It may be that I find this to be so funny because I am sure that it is true.
I have a friend who works for the Ontario govt. She assesses applications for govt assistance for the handicapped. She was telling me about a woman with an autistic teenager.
The mother, lets call her Svetlana, heads off to work like any other day leaving her son, Walter?, at home. Nothing unusual there. Walter, a big strappin lad, has some chores and studies to attend to but he is a big LOTR fan and is prone to turning on the movie and neglecting his obligations.
Svetlana calls home at lunch to see how things are going.
Hello Walter. Did you feed the cat? Have you finished your math?
I have a hobbit replies Walter.
Now Walter turn off the movie and do your chores
OK mom but I have a hobbit says Walter with conviction.

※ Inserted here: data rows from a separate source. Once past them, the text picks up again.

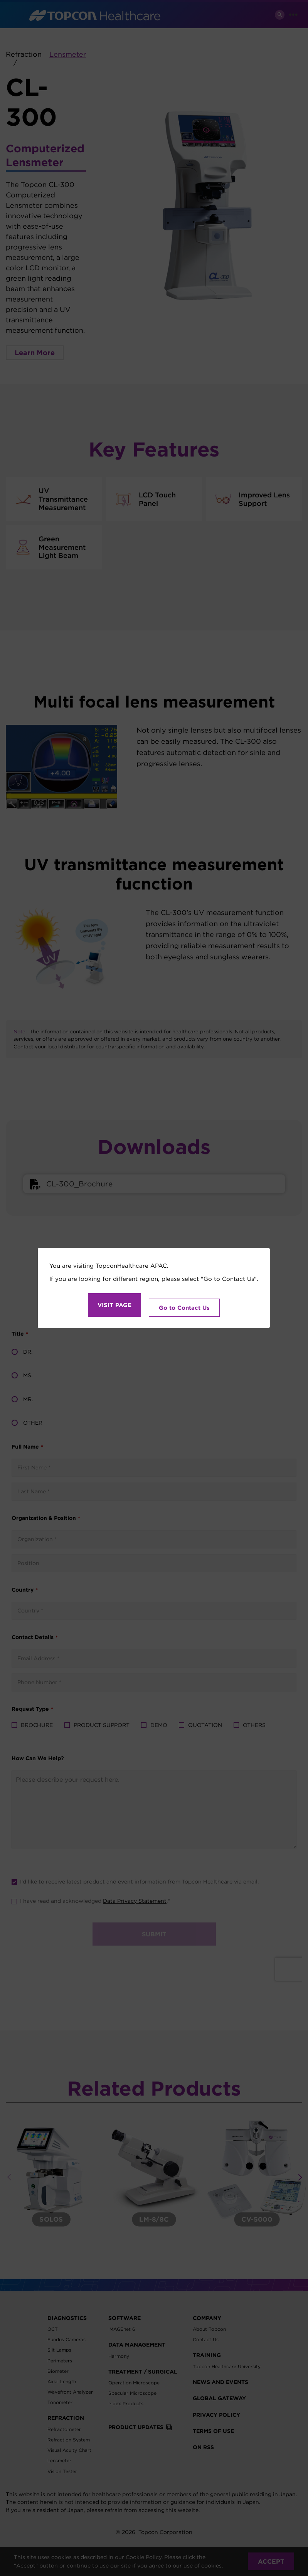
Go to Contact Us (184, 1305)
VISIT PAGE (114, 1305)
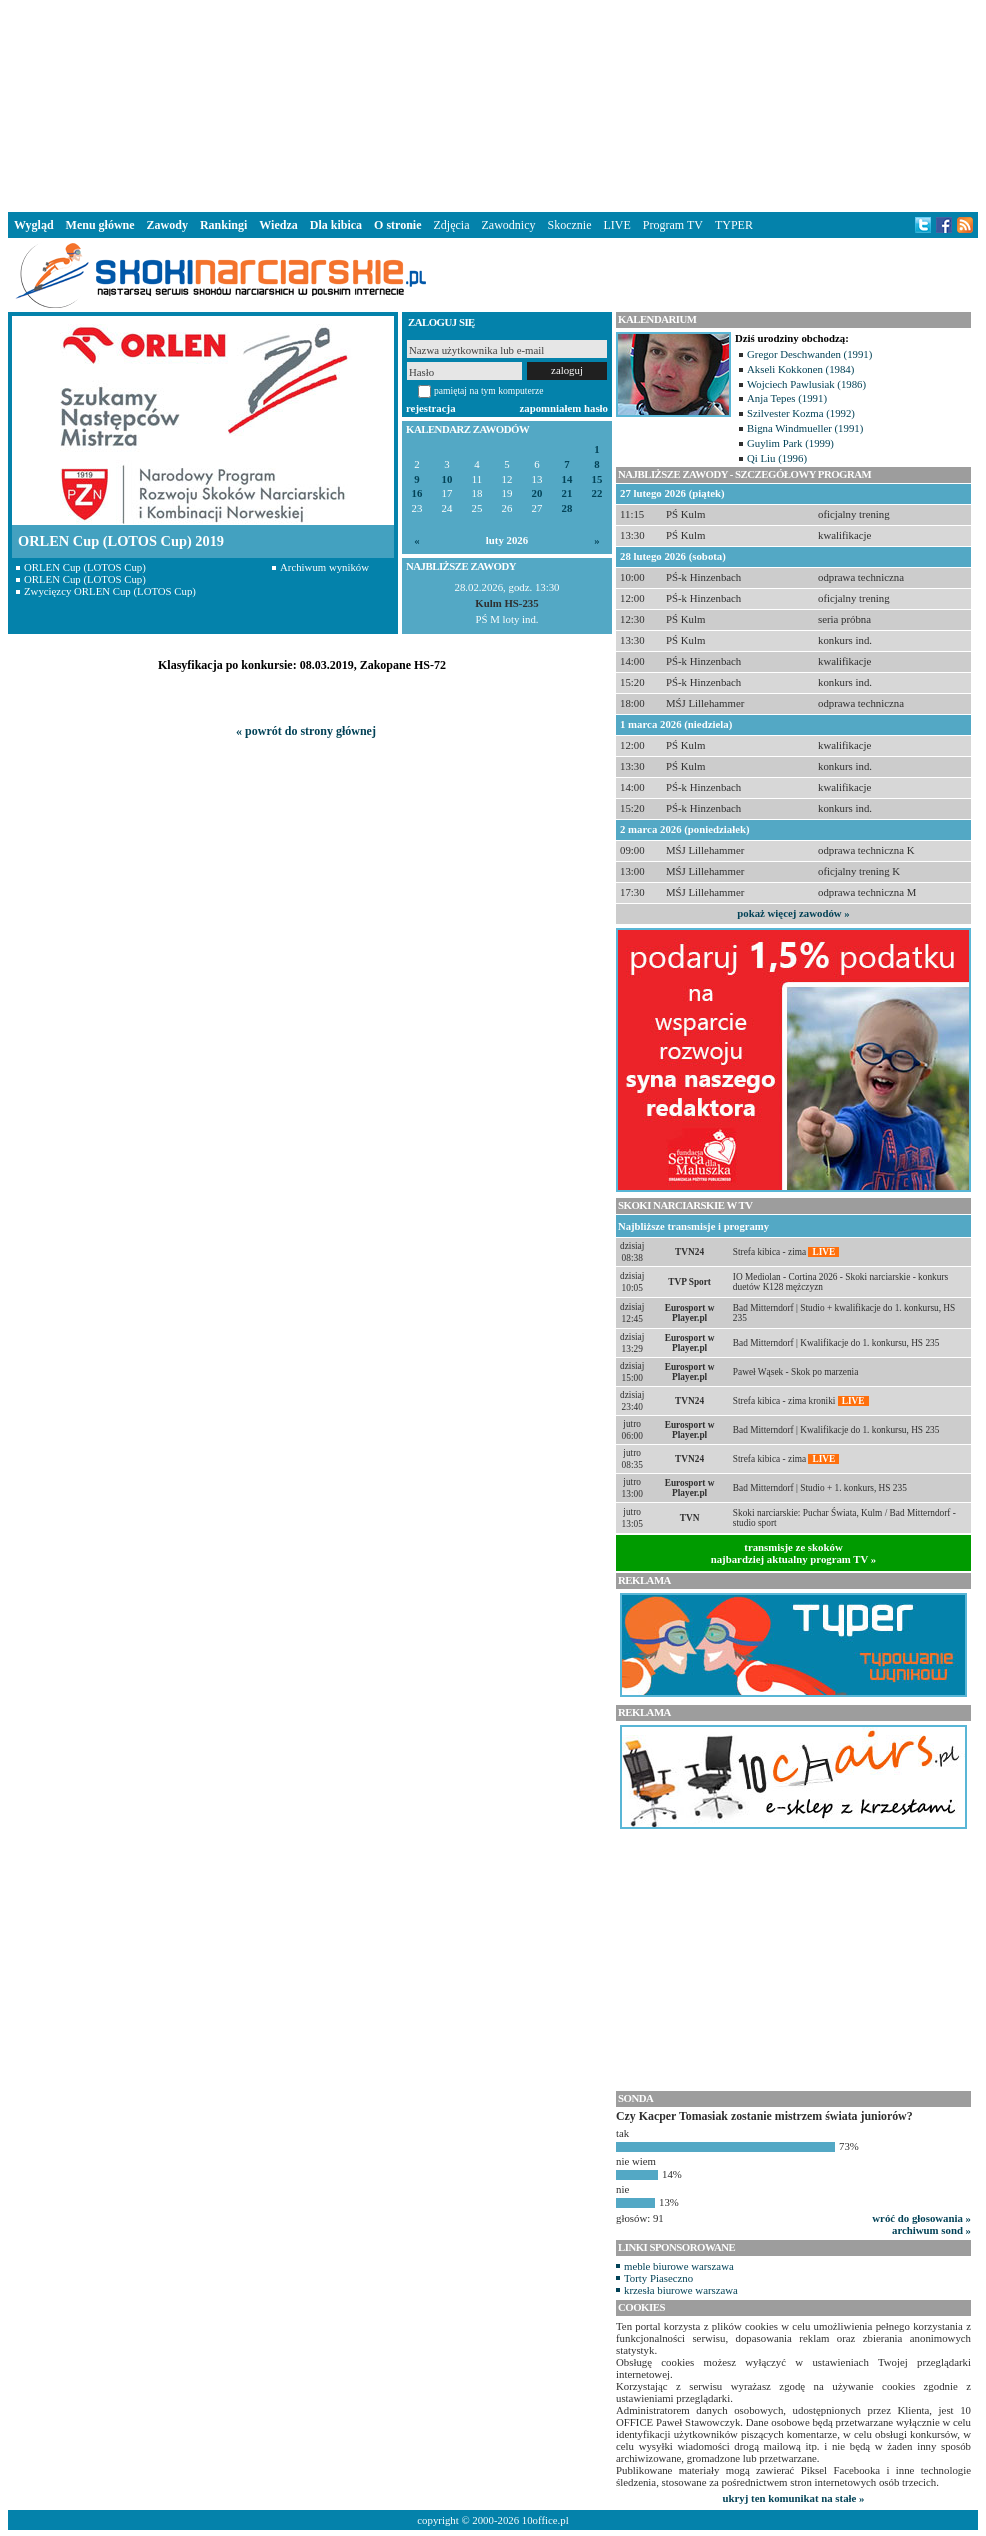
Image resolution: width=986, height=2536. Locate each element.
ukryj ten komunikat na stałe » (794, 2498)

Alright dear, I will call back in a few hours to make sure you have done your work.
True to her word Svetlana checks in mid afternoon and gets much the same. I have a hobbit mom.
Allright, I will be home in a bit. Please finish your studies. Svetlana doesnt think much of it as she often misunderstands what Walter is trying to say. The day wears on and finally Svetlana arrives home again.
I have a hobbit mom! I have a hobbit! Walter repeats excitedly as he greets her at the door. From inside the house Svetlana can hear banging and shouting.
What on earth is going on? she says heading for the sound. Svetlana arrives at Walters bedroom closet to find it barricaded with the dresser.
Who is in the closet? Move this dresser at once. Svetlana orders and Walter complies. I have a hobbit.
Svetlana opens the closet door to find a midget, on his knees, dressed in a black suit, holding a bible and a Jehovahs Witness pamphlet.
Afterwards, in a sweeping gesture of karmic equilibrium, the local chapter of JWs apologized profusely to Svetlana and Walter and the pint sized proselytizer was reprimanded for attempting solo conversions.